### Activity
Line by line, transcribe all of the entries exactly.

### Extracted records
======

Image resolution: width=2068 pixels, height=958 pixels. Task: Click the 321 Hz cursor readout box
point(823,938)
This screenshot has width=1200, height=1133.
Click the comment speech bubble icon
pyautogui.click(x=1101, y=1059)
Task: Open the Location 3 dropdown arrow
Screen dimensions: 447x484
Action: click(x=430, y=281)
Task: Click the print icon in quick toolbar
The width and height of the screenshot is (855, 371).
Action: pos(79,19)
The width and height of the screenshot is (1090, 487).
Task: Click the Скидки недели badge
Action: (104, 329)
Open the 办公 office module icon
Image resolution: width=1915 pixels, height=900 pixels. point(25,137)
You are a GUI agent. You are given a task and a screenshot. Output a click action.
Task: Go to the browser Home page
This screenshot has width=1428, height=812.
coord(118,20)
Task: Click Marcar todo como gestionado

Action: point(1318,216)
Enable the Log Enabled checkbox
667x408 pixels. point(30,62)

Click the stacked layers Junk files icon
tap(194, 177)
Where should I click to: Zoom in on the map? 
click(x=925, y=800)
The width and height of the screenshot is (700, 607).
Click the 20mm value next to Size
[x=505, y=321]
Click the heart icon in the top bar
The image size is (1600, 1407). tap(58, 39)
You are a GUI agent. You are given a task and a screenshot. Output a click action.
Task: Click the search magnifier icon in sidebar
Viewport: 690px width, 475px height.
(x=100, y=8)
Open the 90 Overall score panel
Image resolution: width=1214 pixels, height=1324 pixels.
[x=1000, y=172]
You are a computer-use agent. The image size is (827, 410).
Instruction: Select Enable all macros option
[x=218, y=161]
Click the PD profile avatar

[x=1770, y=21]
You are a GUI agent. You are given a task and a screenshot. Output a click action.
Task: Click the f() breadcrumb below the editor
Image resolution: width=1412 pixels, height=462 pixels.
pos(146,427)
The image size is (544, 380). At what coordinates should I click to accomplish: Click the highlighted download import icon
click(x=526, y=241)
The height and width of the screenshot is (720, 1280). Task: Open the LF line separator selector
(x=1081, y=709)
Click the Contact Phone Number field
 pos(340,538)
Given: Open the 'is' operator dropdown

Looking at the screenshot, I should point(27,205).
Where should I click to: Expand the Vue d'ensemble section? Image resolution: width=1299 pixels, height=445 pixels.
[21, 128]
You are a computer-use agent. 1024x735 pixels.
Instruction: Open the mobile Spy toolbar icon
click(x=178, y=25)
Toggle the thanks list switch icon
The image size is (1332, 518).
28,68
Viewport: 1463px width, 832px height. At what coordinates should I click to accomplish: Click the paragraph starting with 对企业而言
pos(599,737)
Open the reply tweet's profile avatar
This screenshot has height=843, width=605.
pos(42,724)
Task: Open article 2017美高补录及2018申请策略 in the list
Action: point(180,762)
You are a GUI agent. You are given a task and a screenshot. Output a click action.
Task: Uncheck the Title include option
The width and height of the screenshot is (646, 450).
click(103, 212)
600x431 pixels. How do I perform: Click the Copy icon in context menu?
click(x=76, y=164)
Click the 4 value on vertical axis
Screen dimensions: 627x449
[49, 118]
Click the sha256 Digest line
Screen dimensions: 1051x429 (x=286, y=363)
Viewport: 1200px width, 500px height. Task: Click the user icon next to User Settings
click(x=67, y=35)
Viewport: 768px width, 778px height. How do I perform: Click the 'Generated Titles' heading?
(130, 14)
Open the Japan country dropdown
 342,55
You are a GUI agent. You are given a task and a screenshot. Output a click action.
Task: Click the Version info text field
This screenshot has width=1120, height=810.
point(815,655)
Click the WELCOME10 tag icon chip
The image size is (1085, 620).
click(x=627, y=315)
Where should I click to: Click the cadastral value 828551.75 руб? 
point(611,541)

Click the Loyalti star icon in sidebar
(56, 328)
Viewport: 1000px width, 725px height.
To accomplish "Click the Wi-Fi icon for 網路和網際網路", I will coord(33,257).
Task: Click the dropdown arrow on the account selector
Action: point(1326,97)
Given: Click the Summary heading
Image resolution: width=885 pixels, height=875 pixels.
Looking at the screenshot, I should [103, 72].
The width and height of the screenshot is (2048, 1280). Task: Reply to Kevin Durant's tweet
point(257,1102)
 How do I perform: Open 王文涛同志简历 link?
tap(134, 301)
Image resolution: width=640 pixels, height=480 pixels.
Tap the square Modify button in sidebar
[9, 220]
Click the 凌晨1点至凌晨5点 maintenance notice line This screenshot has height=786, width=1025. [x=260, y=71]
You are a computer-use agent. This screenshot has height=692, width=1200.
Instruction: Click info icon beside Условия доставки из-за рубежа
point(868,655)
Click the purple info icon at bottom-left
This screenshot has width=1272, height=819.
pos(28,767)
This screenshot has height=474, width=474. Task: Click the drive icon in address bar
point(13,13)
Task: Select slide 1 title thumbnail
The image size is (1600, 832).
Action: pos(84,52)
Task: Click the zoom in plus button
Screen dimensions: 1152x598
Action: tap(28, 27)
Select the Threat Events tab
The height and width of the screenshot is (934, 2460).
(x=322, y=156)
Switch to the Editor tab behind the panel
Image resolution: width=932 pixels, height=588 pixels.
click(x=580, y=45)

======

### Result of the task
Image resolution: width=2068 pixels, height=958 pixels. Task: Click the 321 Hz cursor readout box
point(823,938)
This screenshot has width=1200, height=1133.
Click the comment speech bubble icon
pyautogui.click(x=1101, y=1059)
Task: Open the Location 3 dropdown arrow
Screen dimensions: 447x484
Action: click(x=430, y=281)
Task: Click the print icon in quick toolbar
The width and height of the screenshot is (855, 371).
Action: pos(79,19)
The width and height of the screenshot is (1090, 487).
Task: Click the Скидки недели badge
Action: (104, 329)
Open the 办公 office module icon
Image resolution: width=1915 pixels, height=900 pixels. point(25,137)
You are a GUI agent. You are given a task and a screenshot. Output a click action.
Task: Go to the browser Home page
This screenshot has width=1428, height=812.
coord(118,20)
Task: Click Marcar todo como gestionado

Action: point(1318,216)
Enable the Log Enabled checkbox
667x408 pixels. point(30,62)

Click the stacked layers Junk files icon
tap(194, 177)
Where should I click to: Zoom in on the map? 
click(x=925, y=800)
The width and height of the screenshot is (700, 607).
Click the 20mm value next to Size
[x=505, y=321]
Click the heart icon in the top bar
The image size is (1600, 1407). tap(58, 39)
You are a GUI agent. You are given a task and a screenshot. Output a click action.
Task: Click the search magnifier icon in sidebar
Viewport: 690px width, 475px height.
(x=100, y=8)
Open the 90 Overall score panel
Image resolution: width=1214 pixels, height=1324 pixels.
[x=1000, y=172]
You are a computer-use agent. The image size is (827, 410).
Instruction: Select Enable all macros option
[x=218, y=161]
Click the PD profile avatar

[x=1770, y=21]
You are a GUI agent. You are given a task and a screenshot. Output a click action.
Task: Click the f() breadcrumb below the editor
Image resolution: width=1412 pixels, height=462 pixels.
pos(146,427)
The image size is (544, 380). At what coordinates should I click to accomplish: Click the highlighted download import icon
click(x=526, y=241)
The height and width of the screenshot is (720, 1280). Task: Open the LF line separator selector
(x=1081, y=709)
Click the Contact Phone Number field
 pos(340,538)
Given: Open the 'is' operator dropdown

Looking at the screenshot, I should point(27,205).
Where should I click to: Expand the Vue d'ensemble section? Image resolution: width=1299 pixels, height=445 pixels.
[21, 128]
You are a computer-use agent. 1024x735 pixels.
Instruction: Open the mobile Spy toolbar icon
click(x=178, y=25)
Toggle the thanks list switch icon
The image size is (1332, 518).
28,68
Viewport: 1463px width, 832px height. At what coordinates should I click to accomplish: Click the paragraph starting with 对企业而言
pos(599,737)
Open the reply tweet's profile avatar
This screenshot has height=843, width=605.
pos(42,724)
Task: Open article 2017美高补录及2018申请策略 in the list
Action: point(180,762)
You are a GUI agent. You are given a task and a screenshot. Output a click action.
Task: Uncheck the Title include option
The width and height of the screenshot is (646, 450).
click(103, 212)
600x431 pixels. How do I perform: Click the Copy icon in context menu?
click(x=76, y=164)
Click the 4 value on vertical axis
Screen dimensions: 627x449
[49, 118]
Click the sha256 Digest line
Screen dimensions: 1051x429 (x=286, y=363)
Viewport: 1200px width, 500px height. Task: Click the user icon next to User Settings
click(x=67, y=35)
Viewport: 768px width, 778px height. How do I perform: Click the 'Generated Titles' heading?
(130, 14)
Open the Japan country dropdown
 342,55
You are a GUI agent. You are given a task and a screenshot. Output a click action.
Task: Click the Version info text field
This screenshot has width=1120, height=810.
point(815,655)
Click the WELCOME10 tag icon chip
The image size is (1085, 620).
click(x=627, y=315)
Where should I click to: Click the cadastral value 828551.75 руб? 
point(611,541)

Click the Loyalti star icon in sidebar
(56, 328)
Viewport: 1000px width, 725px height.
To accomplish "Click the Wi-Fi icon for 網路和網際網路", I will coord(33,257).
Task: Click the dropdown arrow on the account selector
Action: point(1326,97)
Given: Click the Summary heading
Image resolution: width=885 pixels, height=875 pixels.
Looking at the screenshot, I should [103, 72].
The width and height of the screenshot is (2048, 1280). Task: Reply to Kevin Durant's tweet
point(257,1102)
 How do I perform: Open 王文涛同志简历 link?
tap(134, 301)
Image resolution: width=640 pixels, height=480 pixels.
Tap the square Modify button in sidebar
[9, 220]
Click the 凌晨1点至凌晨5点 maintenance notice line This screenshot has height=786, width=1025. [x=260, y=71]
You are a computer-use agent. This screenshot has height=692, width=1200.
Instruction: Click info icon beside Условия доставки из-за рубежа
point(868,655)
Click the purple info icon at bottom-left
This screenshot has width=1272, height=819.
pos(28,767)
This screenshot has height=474, width=474. Task: Click the drive icon in address bar
point(13,13)
Task: Select slide 1 title thumbnail
The image size is (1600, 832).
Action: pos(84,52)
Task: Click the zoom in plus button
Screen dimensions: 1152x598
Action: tap(28, 27)
Select the Threat Events tab
The height and width of the screenshot is (934, 2460).
(x=322, y=156)
Switch to the Editor tab behind the panel
Image resolution: width=932 pixels, height=588 pixels.
click(x=580, y=45)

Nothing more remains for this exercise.